>> Begin The data

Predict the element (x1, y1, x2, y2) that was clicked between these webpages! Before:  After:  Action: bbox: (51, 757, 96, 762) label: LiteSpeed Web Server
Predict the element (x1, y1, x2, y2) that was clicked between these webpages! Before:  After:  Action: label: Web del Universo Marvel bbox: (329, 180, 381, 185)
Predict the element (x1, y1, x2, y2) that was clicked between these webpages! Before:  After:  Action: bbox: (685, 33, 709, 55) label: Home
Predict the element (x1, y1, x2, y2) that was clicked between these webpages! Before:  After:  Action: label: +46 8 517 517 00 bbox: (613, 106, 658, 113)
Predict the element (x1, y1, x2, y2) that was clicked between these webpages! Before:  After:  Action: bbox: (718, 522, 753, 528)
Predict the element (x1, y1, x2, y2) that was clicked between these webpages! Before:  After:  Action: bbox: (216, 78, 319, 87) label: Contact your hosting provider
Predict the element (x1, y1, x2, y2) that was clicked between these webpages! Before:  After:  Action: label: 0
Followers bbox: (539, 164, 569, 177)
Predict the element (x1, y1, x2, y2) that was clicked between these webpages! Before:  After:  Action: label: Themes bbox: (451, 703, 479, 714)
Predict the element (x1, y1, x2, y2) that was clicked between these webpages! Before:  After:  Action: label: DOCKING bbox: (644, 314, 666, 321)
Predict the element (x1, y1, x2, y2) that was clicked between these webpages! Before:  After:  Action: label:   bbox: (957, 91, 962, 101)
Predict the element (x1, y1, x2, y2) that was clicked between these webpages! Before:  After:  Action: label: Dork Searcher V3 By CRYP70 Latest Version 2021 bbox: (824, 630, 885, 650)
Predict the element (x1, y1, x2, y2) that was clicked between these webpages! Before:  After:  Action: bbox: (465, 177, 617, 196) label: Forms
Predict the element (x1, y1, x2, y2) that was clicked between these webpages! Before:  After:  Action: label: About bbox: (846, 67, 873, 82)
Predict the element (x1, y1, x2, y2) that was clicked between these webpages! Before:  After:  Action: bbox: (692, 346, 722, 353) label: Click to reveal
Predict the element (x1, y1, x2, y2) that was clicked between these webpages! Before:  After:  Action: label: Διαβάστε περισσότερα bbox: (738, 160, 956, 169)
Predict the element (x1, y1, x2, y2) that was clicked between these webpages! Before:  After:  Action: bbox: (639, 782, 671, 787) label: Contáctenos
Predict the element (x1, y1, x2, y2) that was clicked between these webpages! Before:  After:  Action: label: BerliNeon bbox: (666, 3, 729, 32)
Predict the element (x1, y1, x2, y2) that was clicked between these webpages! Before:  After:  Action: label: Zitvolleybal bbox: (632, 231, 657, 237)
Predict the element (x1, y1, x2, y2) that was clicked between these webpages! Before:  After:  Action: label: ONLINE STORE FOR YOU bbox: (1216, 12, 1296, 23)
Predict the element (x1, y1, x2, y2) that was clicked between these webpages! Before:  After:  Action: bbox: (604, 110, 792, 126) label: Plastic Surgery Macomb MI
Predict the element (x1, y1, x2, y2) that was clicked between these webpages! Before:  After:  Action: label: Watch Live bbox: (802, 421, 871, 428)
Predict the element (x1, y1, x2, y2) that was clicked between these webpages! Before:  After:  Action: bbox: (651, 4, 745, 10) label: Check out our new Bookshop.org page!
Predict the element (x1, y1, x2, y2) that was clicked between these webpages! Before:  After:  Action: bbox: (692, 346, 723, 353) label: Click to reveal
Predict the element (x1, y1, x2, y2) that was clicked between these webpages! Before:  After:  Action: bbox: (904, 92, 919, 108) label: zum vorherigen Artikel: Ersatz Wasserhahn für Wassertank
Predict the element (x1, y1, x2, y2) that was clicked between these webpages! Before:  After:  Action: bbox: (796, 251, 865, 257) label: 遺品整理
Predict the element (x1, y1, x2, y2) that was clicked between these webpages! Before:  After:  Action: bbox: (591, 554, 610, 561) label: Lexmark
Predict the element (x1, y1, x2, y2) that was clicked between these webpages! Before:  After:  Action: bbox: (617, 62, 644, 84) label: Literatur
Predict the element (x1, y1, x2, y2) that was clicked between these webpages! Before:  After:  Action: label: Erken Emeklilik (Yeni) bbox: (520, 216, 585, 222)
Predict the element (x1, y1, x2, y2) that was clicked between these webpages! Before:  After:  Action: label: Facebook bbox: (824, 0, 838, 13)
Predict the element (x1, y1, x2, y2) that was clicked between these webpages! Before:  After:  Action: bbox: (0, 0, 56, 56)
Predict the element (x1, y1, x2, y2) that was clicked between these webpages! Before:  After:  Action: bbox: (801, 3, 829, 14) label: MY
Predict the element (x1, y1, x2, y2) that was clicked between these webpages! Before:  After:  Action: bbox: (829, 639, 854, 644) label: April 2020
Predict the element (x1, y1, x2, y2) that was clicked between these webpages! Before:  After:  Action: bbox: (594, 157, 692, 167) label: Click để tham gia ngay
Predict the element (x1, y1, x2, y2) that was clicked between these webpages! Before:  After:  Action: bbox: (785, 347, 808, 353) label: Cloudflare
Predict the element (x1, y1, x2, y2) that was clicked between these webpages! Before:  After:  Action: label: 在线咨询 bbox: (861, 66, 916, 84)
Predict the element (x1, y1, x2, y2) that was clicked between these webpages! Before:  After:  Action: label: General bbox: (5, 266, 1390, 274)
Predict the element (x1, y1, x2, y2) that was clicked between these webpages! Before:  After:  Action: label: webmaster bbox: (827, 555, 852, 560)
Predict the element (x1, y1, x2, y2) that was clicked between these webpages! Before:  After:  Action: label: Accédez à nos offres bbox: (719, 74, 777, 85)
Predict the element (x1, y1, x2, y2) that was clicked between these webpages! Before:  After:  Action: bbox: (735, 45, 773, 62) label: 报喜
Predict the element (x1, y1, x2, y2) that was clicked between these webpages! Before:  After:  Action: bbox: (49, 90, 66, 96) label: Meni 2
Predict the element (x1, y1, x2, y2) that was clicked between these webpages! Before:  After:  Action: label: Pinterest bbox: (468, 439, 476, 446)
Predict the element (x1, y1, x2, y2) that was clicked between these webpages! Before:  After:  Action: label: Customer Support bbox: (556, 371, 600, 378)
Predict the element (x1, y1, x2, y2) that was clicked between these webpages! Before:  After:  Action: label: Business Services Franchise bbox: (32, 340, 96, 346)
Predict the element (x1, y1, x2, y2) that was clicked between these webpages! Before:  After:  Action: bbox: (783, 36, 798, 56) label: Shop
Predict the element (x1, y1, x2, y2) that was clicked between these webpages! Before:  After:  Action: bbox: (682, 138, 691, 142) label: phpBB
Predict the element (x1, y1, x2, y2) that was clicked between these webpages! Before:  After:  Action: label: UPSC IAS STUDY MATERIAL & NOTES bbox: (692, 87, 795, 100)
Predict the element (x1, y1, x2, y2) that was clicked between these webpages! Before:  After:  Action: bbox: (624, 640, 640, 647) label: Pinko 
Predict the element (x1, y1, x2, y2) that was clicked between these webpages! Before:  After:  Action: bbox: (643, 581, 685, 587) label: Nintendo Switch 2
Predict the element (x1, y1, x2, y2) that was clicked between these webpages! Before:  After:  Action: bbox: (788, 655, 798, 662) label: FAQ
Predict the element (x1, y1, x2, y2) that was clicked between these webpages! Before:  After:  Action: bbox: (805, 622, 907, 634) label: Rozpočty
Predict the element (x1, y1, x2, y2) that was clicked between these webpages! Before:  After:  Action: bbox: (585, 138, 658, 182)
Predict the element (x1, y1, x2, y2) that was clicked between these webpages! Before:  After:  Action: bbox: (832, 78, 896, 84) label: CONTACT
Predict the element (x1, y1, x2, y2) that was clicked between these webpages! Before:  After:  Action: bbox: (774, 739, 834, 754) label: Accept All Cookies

>> End The data

**Brief:** Switch "clicked" to "selected" in the entries starting at the one containing "340, 96, 346)" and ending at the one containing "56) label: Shop". Give back only those entries, leaving everything else in them unchanged.

**Task result:**
Predict the element (x1, y1, x2, y2) that was selected between these webpages! Before:  After:  Action: label: Business Services Franchise bbox: (32, 340, 96, 346)
Predict the element (x1, y1, x2, y2) that was selected between these webpages! Before:  After:  Action: bbox: (783, 36, 798, 56) label: Shop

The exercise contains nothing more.